By making small and gradual changes, Taylor said, people can make succeed in making a lasting change, which people may not have been able to reach by following other diets and exercise programs.
Fitness and health instruction was not always Taylor’s passion. For 15 years, Taylor worked in fundraising and event planning at Simmons College. The inspiration to get into fitness and health sprouted from her personal fitness efforts.
“I realized I had never run a mile when I turned 30,” Taylor said. “I practiced for two weeks and eventually I ran a mile. After doing that I said I would do a half marathon.”
She began running and lifting weights, but when she met with a sports nutritionist she was told that instead of lifting weights she should try Pilates.
“I thought, Pilates, I’m not sure that’s for me,” Taylor said. “I went to Boston Body in Belmont and when I walked in I said, this feels right.”
Soon she decided to enroll in a Pilates instructor course, though she never intended to teach. After the course, she began studying for the 4.5 hour exam, but she still had not decided to become an instructor.
“My husband said, ‘What are you doing? What do you want to do with all this?'” Taylor recalled. “I got the idea to start my own business.”
She thought about doing the fitness instruction while continuing to work in fundraising, but she realized how difficult that would be. While weighing her options, Taylor remembers looking up at the sky to see a crescent moon, which was the phase it was in when her grandfather passed away. At that moment she could hear her grandfather in her mind.
“I felt his presence and heard him chuckle and say, ‘Oh Jan, it’s going to be alright.'” Taylor said. “It was really the message that I needed to have the confidence to go for it.”
Having left the stability of a job at a college, Taylor now is the one and only employee of her own business, which has its pros and cons.
“When I started I had no contacts, no experience,” Taylor said. “As a business owner, a one-man show, doing it all, even the things I don’t like to do.”
Taylor spread the word about Get Lively on social media, and she sends out weekly emails, podcasts and live videos to help people learn about herself, her services and to get connected. She also benefited from good, old word of mouth.

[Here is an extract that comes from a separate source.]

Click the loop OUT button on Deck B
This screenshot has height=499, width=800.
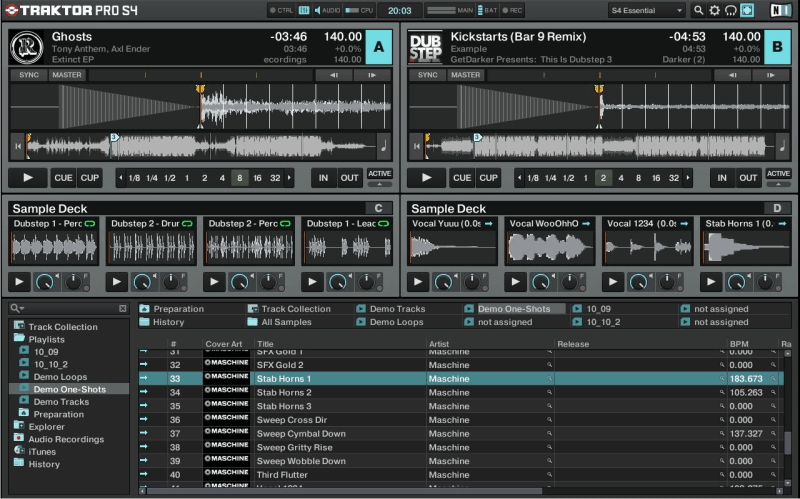point(748,178)
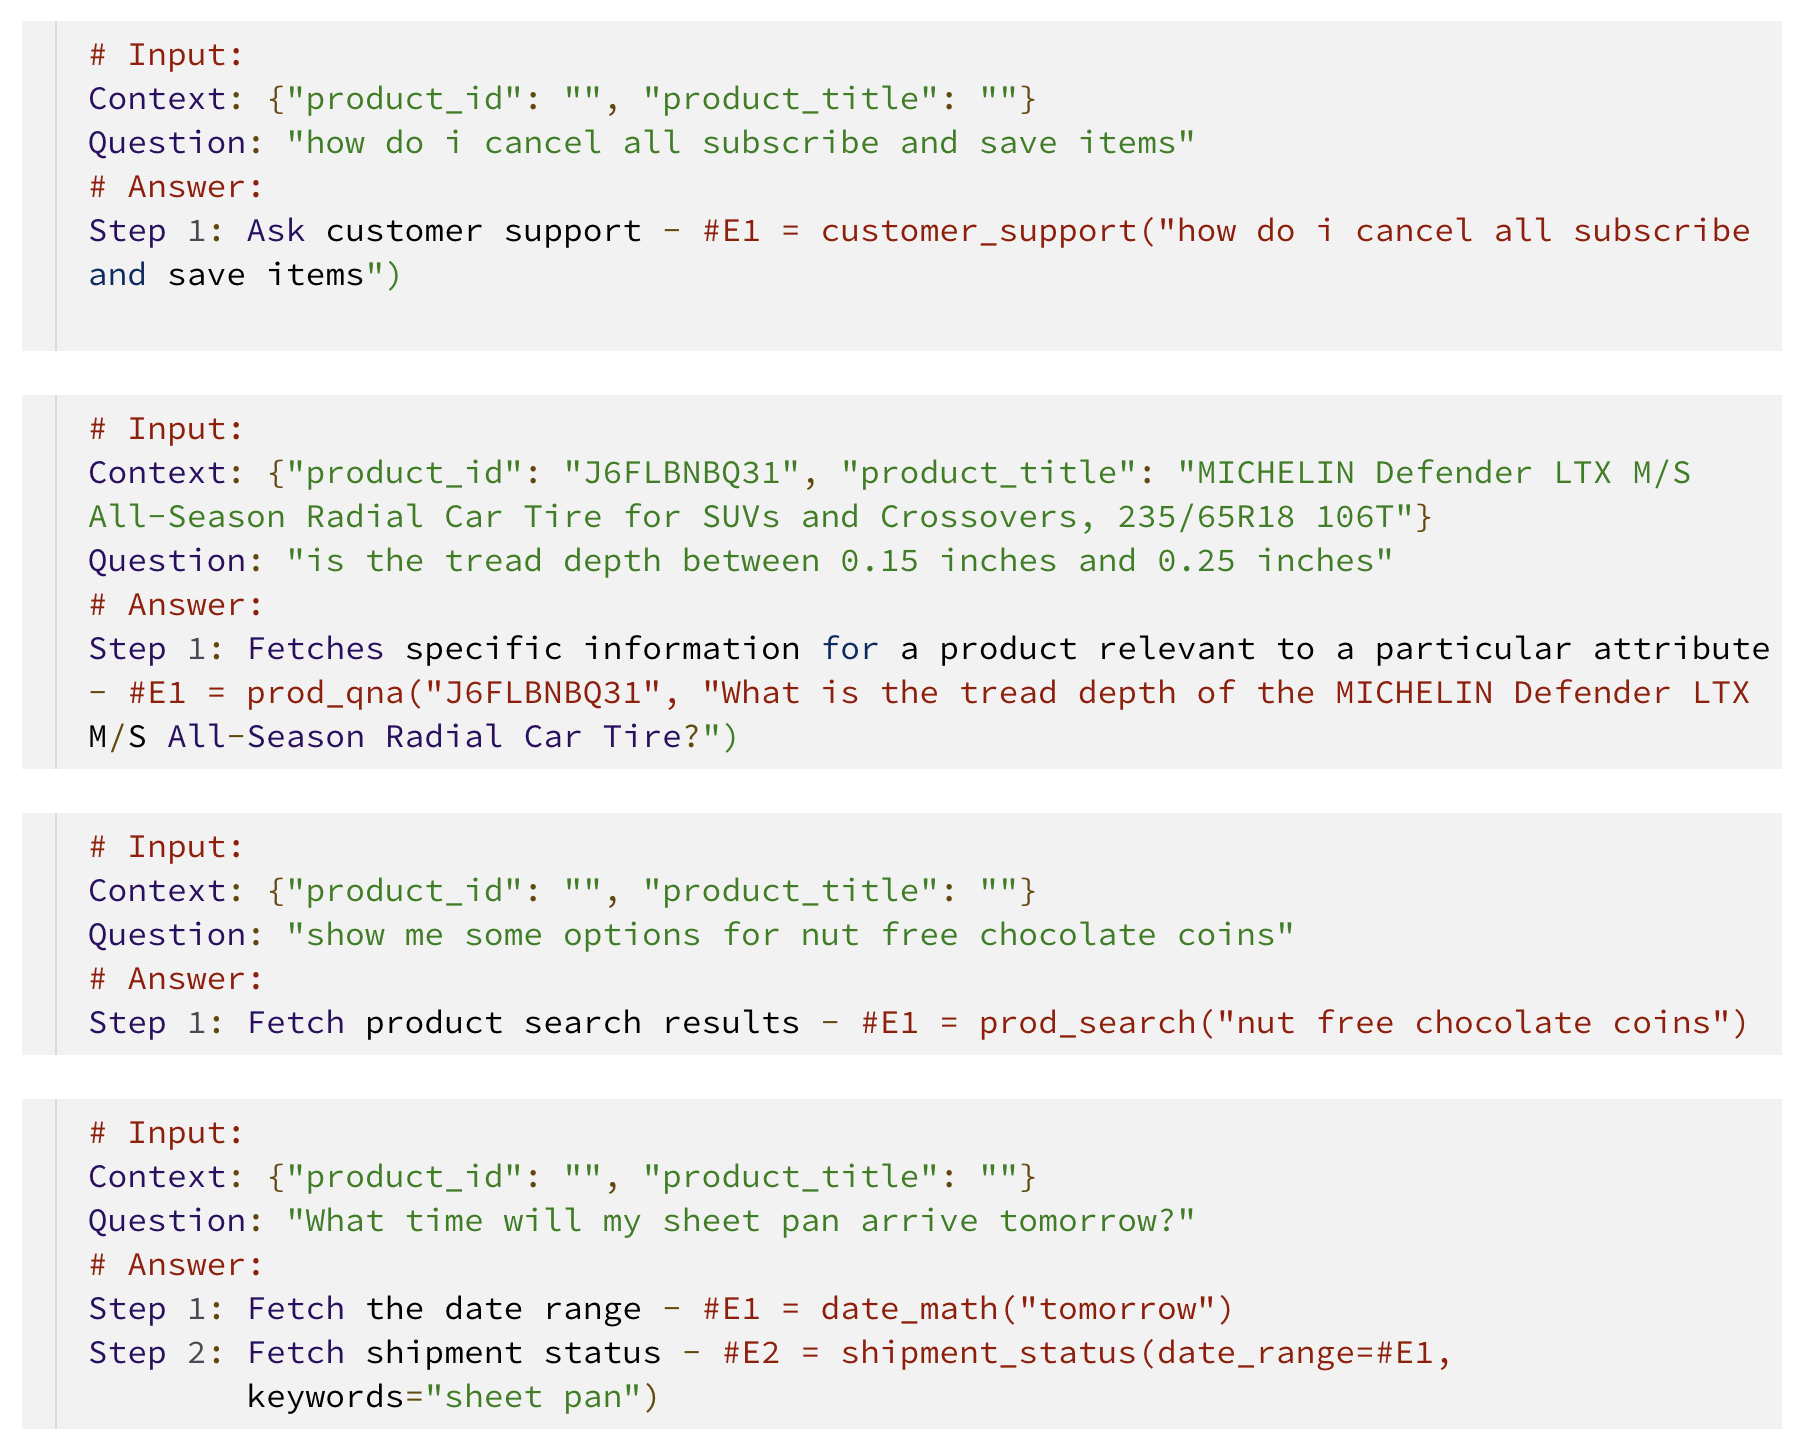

“I hired a business coach last year to help me with all this and she said consistency is key as it relates to building an audience, their trust, and hopefully their business,” Taylor said. “These are the primary ways that I market my business, but so much comes through referrals from happy clients.”
When not working with a client or putting together a podcast, Taylor can be seen visiting clients at events around town, just to say hi.
When she first started her business, Taylor said she would go anywhere and do anything for clients, in an effort to get established. She knew her business was really gaining traction when she no longer had to cater to all requests, such as a home visit at 5 a.m. for a class.
“In my second year I felt like I was humming. I started saying ‘no’ to certain things, and I realized I had something here” Taylor said.